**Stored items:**
Content starts

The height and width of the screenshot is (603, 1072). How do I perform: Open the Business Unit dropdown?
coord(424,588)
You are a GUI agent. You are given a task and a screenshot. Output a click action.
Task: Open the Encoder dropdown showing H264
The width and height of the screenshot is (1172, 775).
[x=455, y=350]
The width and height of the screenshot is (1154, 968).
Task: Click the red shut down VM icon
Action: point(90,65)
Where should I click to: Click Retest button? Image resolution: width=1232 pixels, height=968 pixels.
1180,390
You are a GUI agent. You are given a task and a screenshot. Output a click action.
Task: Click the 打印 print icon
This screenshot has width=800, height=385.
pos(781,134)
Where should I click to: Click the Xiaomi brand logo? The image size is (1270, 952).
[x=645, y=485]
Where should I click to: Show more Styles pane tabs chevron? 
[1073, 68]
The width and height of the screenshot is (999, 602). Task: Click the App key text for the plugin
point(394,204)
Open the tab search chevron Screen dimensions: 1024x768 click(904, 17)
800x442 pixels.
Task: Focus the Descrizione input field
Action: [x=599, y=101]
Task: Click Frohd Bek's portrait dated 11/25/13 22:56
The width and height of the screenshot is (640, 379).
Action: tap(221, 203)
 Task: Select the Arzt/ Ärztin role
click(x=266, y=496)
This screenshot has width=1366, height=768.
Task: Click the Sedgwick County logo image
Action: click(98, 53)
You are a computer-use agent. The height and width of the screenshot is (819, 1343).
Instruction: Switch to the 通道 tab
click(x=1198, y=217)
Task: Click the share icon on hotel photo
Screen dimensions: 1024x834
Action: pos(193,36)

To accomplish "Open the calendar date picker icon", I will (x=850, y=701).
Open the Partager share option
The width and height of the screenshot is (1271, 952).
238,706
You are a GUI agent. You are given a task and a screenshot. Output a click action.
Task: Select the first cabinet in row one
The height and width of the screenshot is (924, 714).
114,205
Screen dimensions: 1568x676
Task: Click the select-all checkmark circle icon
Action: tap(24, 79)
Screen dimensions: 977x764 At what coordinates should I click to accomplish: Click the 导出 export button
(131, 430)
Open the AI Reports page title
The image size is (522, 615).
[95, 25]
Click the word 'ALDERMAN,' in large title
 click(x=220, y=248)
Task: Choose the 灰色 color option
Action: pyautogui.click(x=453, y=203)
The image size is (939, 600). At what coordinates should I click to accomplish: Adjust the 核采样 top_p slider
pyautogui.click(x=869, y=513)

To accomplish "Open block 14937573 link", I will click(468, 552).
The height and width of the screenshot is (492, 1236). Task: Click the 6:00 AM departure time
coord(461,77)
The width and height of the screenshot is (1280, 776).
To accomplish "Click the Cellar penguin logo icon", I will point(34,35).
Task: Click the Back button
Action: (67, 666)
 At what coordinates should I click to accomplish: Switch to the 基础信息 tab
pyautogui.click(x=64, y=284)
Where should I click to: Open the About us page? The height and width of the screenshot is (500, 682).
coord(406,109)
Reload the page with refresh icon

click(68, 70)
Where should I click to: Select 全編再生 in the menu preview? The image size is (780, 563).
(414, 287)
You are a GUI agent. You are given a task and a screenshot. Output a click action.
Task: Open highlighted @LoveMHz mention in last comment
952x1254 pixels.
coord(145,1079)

Content ends

**What the exercise asks:**
In the data above, which lines include "share"? Return those lines.

**Solution:**
Task: Click the share icon on hotel photo
Open the Partager share option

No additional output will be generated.